U.S. life expectancy inched up to 77.9 from the previous record, 77.8, recorded for 2004. In 1995, the life expectancy was 75.8, and 69.6 in 1955.

Health officials said they believed the drop in deaths seen earlier may have been due to 2004's unusually mild flu season. Deaths from flu and lower respiratory disease jumped in 2005.

The new mortality data were released yesterday in a report by the National Center for Health Statistics. It was a preliminary report, based on about 99 percent of the death records reported in all 50 states and the District of Columbia for 2005.

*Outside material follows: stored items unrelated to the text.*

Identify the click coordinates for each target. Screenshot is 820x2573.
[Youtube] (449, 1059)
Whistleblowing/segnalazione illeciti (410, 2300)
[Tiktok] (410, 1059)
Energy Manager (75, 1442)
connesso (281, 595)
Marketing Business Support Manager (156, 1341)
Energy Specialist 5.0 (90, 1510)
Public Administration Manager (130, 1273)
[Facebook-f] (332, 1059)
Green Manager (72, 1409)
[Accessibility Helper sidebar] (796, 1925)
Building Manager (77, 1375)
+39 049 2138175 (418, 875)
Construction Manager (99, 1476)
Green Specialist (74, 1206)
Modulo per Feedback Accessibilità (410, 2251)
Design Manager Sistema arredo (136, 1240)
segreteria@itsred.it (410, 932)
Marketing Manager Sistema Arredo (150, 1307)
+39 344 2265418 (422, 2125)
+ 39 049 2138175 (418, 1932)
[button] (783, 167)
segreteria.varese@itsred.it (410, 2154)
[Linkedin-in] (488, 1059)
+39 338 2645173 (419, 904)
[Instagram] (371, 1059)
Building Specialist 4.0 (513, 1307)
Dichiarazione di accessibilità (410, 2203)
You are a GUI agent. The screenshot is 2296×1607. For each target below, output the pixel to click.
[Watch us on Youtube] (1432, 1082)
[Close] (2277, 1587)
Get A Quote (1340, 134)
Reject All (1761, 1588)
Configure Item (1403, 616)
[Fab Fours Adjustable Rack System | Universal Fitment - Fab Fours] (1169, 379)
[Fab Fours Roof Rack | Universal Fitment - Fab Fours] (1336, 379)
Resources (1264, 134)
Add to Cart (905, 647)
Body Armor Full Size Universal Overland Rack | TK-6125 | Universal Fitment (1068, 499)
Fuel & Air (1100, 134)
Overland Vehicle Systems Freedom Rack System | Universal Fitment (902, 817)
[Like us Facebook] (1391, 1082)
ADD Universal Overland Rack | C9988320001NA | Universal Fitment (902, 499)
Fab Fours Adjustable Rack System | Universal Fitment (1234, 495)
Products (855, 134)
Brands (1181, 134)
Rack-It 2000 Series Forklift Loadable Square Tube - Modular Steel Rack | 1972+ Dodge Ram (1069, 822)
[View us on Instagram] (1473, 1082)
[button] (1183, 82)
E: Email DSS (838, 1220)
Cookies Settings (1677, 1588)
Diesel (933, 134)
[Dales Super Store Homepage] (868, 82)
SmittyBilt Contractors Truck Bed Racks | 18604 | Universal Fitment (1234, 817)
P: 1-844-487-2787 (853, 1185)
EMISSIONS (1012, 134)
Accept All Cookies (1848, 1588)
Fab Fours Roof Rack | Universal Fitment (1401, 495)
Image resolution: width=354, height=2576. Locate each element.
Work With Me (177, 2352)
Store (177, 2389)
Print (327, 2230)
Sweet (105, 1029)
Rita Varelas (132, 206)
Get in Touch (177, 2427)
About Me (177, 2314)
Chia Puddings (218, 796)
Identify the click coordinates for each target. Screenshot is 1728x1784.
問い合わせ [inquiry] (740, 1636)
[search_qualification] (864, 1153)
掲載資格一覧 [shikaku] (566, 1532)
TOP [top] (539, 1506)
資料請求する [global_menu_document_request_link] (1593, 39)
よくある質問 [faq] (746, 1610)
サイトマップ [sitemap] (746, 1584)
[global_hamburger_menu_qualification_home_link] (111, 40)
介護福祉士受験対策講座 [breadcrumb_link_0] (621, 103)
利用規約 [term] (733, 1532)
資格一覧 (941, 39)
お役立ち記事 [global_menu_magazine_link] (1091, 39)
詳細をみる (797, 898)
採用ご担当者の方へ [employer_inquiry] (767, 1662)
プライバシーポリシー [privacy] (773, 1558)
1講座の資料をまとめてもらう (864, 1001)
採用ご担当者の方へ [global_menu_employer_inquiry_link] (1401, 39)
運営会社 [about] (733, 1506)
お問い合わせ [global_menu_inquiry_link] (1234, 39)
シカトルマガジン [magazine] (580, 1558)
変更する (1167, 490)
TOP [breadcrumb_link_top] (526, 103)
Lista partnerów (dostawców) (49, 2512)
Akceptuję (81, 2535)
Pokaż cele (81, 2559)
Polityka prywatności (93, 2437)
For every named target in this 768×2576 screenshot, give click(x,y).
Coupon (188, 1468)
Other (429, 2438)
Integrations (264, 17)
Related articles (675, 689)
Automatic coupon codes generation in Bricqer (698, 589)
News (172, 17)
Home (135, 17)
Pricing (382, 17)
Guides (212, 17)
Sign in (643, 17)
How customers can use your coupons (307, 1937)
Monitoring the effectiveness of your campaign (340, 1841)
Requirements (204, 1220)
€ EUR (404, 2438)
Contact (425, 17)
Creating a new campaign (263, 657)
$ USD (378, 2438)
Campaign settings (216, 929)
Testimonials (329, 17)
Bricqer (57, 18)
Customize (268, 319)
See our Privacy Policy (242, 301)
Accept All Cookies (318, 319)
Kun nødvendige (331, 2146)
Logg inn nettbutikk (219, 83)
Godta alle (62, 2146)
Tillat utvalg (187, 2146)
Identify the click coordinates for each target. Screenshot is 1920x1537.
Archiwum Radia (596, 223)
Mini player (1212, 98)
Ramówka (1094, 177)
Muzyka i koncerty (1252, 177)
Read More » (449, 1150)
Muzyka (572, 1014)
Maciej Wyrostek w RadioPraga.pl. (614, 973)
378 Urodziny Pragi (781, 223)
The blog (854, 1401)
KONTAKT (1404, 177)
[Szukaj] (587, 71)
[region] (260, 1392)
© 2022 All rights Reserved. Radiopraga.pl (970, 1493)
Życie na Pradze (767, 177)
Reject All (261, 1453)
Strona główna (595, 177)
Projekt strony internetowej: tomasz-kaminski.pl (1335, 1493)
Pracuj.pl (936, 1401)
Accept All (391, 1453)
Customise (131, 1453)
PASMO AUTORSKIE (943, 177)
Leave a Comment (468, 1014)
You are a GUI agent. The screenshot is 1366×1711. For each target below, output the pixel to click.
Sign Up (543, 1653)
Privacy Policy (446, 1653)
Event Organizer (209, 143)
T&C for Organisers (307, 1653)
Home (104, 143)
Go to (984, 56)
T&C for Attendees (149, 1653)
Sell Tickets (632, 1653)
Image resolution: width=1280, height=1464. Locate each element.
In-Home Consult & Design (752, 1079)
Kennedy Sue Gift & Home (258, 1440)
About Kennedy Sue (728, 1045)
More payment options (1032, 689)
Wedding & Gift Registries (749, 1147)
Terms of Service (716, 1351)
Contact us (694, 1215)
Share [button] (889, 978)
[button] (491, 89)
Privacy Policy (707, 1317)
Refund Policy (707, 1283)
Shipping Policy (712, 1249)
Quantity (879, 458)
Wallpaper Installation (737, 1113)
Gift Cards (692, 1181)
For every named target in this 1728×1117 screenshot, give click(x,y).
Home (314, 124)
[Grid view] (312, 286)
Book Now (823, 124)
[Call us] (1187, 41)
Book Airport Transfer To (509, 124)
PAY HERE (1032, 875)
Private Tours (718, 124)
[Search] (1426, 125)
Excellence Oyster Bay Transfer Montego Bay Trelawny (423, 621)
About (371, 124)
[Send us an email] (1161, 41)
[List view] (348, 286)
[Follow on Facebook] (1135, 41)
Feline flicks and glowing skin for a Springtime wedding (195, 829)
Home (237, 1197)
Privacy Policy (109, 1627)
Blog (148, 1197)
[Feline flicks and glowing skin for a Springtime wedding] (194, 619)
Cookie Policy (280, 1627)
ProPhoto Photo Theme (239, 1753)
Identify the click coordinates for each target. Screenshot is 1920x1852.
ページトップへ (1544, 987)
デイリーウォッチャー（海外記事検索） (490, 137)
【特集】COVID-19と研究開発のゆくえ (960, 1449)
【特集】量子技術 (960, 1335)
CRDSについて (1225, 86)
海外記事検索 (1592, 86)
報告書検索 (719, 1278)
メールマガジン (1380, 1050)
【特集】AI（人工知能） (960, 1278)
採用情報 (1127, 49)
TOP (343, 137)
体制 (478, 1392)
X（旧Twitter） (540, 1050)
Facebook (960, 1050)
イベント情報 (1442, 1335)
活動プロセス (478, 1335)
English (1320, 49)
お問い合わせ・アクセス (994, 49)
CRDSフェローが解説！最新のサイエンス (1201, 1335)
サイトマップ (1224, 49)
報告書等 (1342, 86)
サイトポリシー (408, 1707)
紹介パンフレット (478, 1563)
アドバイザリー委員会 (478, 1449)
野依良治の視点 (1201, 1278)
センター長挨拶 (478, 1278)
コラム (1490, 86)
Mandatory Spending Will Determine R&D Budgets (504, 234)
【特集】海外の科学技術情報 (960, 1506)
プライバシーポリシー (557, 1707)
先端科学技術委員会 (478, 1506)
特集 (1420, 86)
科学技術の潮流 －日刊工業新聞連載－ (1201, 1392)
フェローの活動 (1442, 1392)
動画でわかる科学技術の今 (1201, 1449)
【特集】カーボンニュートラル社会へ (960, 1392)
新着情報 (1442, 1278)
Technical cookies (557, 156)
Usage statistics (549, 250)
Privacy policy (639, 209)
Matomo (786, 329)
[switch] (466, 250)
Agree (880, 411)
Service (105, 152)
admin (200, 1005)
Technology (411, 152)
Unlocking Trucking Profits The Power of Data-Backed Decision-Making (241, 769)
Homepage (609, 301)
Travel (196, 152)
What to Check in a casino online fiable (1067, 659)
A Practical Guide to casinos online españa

Last year, statistics from 2004 showed U.S. deaths fell to 2,397,615, a decline of about 50,000 from 2003. It was the largest drop in deaths in nearly 70 years. Some experts saw it as a sign of the triumph of modern medicine.

But the preliminary 2005 death count was up more than 50,000, almost back to the 2003 level.

"The best way to look at this is in five-year groupings, because every once in a while you are going to have an aberration," said Ken Thorpe, an Emory University health-policy professor.

Heart disease and stroke - the No. 1 and No. 3 killers - killed fewer people in 2005 than 2004. But the No. 2 cause of death, cancer, rose to about 559,000 from 554,000, according to the report. The death rates for heart disease, stroke and cancer all declined.